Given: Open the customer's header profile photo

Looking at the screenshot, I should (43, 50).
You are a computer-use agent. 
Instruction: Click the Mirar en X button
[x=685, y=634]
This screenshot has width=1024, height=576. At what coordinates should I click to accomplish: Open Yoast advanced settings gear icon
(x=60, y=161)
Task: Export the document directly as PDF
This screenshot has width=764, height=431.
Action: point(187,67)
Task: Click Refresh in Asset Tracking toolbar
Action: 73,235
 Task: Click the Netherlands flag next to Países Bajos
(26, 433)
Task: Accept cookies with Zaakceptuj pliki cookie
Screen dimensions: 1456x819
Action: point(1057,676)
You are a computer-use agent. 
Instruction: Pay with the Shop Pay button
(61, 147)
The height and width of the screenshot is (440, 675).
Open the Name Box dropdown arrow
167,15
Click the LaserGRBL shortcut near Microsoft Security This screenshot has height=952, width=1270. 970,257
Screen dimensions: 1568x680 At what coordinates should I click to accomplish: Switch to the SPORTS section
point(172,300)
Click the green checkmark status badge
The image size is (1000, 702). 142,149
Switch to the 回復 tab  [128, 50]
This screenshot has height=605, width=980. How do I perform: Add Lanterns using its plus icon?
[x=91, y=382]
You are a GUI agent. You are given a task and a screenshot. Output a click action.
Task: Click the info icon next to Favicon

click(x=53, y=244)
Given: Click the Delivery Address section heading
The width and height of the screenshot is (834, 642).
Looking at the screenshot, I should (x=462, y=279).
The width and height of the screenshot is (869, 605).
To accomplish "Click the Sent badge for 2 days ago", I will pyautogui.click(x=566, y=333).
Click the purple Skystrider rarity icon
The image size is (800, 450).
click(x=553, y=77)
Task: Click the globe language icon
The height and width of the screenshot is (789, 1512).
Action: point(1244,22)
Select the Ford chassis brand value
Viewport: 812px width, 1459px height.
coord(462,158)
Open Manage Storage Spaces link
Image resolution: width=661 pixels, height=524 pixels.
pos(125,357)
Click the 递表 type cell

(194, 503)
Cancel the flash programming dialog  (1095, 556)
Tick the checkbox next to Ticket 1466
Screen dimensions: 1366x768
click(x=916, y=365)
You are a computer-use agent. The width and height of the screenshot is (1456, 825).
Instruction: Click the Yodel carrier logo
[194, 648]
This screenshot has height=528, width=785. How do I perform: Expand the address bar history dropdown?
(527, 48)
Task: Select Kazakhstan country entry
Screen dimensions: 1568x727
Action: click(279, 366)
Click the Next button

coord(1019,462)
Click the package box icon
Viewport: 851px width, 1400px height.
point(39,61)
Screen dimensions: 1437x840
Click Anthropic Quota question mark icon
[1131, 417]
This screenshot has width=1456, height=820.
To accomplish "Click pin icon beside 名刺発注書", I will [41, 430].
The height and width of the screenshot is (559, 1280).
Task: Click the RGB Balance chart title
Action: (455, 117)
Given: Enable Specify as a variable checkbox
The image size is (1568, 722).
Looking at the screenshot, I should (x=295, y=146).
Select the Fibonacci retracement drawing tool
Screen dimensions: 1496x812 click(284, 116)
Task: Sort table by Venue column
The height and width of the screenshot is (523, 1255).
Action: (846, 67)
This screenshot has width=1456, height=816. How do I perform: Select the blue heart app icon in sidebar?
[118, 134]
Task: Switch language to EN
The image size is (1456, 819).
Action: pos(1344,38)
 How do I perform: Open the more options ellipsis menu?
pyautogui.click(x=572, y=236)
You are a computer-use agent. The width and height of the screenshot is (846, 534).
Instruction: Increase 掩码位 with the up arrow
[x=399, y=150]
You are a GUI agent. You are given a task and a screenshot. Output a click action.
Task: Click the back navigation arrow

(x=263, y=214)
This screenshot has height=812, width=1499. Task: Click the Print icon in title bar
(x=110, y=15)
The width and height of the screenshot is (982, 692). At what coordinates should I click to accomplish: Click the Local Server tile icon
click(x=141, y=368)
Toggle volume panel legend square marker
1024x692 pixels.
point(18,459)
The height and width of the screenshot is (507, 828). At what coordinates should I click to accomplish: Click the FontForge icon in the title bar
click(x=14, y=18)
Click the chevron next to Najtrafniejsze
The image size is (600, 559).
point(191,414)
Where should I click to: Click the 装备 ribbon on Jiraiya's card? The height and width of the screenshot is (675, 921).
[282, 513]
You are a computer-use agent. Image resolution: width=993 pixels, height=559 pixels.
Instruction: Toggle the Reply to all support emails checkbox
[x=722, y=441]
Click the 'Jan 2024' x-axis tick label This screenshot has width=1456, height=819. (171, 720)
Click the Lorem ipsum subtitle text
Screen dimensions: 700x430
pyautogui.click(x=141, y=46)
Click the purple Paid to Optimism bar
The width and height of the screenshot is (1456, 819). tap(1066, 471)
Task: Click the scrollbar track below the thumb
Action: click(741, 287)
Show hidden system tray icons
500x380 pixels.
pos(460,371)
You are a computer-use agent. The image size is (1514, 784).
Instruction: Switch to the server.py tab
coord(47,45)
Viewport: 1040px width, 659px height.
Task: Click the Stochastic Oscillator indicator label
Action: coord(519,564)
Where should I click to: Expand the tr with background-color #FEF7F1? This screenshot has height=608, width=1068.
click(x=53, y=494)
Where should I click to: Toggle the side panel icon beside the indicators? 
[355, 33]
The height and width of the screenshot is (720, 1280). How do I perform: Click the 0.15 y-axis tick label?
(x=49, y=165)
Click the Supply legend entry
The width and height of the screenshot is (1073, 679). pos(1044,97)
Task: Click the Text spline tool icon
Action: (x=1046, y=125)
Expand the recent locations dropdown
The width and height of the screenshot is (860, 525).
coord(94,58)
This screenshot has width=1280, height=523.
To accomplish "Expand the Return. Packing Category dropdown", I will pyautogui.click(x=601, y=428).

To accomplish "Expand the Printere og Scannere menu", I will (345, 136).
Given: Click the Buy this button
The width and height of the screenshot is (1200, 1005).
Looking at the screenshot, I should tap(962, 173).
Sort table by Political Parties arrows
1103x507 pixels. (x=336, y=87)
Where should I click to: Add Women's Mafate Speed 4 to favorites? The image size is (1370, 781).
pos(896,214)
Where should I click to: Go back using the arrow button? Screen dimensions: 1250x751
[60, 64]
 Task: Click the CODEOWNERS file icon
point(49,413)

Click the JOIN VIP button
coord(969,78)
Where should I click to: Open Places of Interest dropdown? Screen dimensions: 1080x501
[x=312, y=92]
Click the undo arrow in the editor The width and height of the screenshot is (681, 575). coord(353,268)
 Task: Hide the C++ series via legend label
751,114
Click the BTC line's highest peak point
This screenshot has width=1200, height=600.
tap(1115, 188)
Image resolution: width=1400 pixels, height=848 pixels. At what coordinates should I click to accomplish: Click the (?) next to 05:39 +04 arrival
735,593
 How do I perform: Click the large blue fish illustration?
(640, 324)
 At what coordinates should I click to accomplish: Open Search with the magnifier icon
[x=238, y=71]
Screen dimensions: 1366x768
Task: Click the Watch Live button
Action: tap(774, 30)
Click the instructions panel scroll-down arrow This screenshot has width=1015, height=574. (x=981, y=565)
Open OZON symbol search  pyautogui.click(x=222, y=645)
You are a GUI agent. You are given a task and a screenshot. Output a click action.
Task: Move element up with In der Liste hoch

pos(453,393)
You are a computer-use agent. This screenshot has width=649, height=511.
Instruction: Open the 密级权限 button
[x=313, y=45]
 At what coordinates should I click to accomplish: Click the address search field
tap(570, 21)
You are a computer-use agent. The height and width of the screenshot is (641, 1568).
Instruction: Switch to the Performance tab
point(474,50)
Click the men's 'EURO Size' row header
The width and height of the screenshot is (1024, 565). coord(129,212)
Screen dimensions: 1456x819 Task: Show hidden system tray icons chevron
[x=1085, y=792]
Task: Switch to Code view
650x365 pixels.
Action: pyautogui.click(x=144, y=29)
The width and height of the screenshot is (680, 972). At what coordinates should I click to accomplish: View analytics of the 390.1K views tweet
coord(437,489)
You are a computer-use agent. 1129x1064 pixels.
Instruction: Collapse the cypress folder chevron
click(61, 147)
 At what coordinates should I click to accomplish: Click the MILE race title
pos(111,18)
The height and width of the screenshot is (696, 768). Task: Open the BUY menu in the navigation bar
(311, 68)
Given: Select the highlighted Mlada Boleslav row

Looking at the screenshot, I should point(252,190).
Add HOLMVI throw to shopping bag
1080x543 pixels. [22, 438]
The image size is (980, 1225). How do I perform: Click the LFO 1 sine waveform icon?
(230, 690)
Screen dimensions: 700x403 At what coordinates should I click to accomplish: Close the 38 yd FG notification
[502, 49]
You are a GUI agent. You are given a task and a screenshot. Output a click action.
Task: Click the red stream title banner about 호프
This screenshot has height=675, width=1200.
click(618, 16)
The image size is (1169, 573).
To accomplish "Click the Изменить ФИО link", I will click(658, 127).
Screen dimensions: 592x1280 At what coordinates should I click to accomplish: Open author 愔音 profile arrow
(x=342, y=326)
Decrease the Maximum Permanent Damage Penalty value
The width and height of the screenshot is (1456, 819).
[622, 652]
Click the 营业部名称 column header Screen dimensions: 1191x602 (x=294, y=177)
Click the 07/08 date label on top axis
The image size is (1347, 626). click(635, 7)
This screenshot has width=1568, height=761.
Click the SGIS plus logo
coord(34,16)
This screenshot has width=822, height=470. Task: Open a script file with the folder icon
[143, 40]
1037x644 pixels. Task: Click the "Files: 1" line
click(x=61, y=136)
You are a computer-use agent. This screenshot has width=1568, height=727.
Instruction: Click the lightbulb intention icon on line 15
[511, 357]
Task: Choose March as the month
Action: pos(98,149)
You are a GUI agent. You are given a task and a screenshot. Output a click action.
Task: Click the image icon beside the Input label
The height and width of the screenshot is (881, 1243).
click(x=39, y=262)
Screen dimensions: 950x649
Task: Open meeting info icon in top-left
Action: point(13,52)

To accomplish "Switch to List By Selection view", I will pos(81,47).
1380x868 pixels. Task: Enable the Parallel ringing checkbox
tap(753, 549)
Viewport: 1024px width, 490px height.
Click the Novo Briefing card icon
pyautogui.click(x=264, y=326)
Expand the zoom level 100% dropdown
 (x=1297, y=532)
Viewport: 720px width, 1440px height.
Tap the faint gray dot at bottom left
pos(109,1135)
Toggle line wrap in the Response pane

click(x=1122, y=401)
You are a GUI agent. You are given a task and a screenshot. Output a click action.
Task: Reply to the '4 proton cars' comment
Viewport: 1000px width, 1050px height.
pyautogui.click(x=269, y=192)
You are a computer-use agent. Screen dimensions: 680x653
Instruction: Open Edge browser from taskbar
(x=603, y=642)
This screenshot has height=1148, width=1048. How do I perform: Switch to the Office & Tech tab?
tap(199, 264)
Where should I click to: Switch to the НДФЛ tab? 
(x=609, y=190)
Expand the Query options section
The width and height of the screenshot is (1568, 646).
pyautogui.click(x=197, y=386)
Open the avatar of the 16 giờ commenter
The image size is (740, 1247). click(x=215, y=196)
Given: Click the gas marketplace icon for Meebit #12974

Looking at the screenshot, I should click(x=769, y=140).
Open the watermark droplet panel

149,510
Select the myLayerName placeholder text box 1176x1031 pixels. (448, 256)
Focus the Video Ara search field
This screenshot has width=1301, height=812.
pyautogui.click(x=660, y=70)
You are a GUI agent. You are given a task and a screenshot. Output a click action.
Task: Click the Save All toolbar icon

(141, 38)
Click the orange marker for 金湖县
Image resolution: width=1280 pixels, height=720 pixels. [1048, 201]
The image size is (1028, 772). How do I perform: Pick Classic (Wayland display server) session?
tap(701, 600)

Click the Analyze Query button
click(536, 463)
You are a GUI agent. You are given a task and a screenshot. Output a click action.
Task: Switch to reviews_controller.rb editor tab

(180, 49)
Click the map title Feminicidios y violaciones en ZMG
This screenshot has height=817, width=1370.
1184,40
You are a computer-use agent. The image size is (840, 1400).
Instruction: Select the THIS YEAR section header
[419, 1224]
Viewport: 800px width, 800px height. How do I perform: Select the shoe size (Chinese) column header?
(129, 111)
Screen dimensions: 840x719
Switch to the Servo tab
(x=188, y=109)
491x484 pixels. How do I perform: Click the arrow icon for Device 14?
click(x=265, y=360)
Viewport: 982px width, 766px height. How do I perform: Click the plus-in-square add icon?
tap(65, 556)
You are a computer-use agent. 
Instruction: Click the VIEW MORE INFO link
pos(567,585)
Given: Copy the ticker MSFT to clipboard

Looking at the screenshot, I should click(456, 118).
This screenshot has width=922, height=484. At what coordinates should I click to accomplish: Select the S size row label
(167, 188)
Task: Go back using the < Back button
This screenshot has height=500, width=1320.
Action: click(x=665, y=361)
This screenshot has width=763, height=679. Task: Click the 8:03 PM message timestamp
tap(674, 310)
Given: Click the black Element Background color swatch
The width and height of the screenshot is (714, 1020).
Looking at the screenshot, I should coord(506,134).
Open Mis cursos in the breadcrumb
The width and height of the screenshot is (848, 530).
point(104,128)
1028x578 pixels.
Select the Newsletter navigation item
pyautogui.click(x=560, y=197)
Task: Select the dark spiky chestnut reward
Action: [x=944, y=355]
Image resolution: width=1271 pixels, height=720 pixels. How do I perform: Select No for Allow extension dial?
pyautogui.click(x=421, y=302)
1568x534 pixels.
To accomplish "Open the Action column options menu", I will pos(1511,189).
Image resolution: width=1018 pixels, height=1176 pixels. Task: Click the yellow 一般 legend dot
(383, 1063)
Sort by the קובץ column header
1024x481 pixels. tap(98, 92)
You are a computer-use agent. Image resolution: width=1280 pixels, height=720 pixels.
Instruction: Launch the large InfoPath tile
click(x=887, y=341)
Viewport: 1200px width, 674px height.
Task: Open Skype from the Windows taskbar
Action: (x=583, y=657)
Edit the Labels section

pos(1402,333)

-- -- --

Requirements: Write out the lines again, starting at the line containing "At what coordinates should I click to accomplish: Open Search" and ending at the line containing "Open OZON symbol", swapping "magnifier" for "magnifying glass" and leaving everything else unchanged.

Written reply:
 At what coordinates should I click to accomplish: Open Search with the magnifying glass icon
[x=238, y=71]
Screen dimensions: 1366x768
Task: Click the Watch Live button
Action: tap(774, 30)
Click the instructions panel scroll-down arrow This screenshot has width=1015, height=574. (x=981, y=565)
Open OZON symbol search  pyautogui.click(x=222, y=645)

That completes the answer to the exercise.